CVE-2018-7750

Name of the Vulnerable Software and Affected Versions Paramiko versions prior to 1.17.6 Paramiko versions 1.18.x prior to 1.18.5 Paramiko versions 2.0.x prior to 2.0.8 Paramiko versions 2.1.x prior to 2.1.5 Paramiko versions 2.2.x prior to 2.2.3 Paramiko versions 2.3.x prior to 2.3.2 Paramiko versions 2.4.x prior to 2.4.1

Description The issue is related to the transport.py component of the Paramiko library, which has weaknesses in its authentication procedure. This allows a remote attacker to access confidential data, compromise its integrity, and cause a denial of service. The vulnerability can be exploited by a customized SSH client that skips the authentication step, as demonstrated by the channel-open request.

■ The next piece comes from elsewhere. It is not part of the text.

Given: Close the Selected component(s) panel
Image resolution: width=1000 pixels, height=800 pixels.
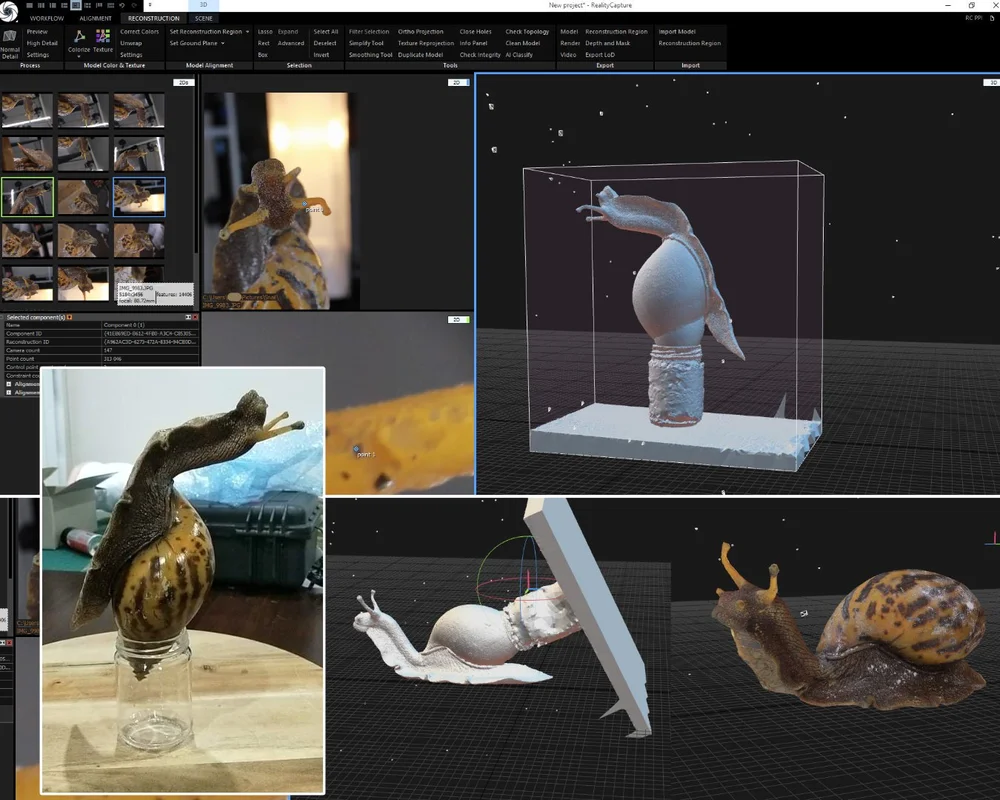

Recommendations For Paramiko versions prior to 1.17.6, update to version 1.17.6 or later. For Paramiko versions 1.18.x prior to 1.18.5, update to version 1.18.5 or later. For Paramiko versions 2.0.x prior to 2.0.8, update to version 2.0.8 or later. For Paramiko versions 2.1.x prior to 2.1.5, update to version 2.1.5 or later. For Paramiko versions 2.2.x prior to 2.2.3, update to version 2.2.3 or later. For Paramiko versions 2.3.x prior to 2.3.2, update to version 2.3.2 or later. For Paramiko versions 2.4.x prior to 2.4.1, update to version 2.4.1 or later. As a temporary workaround, consider restricting access to the transport.py component until a patch is available.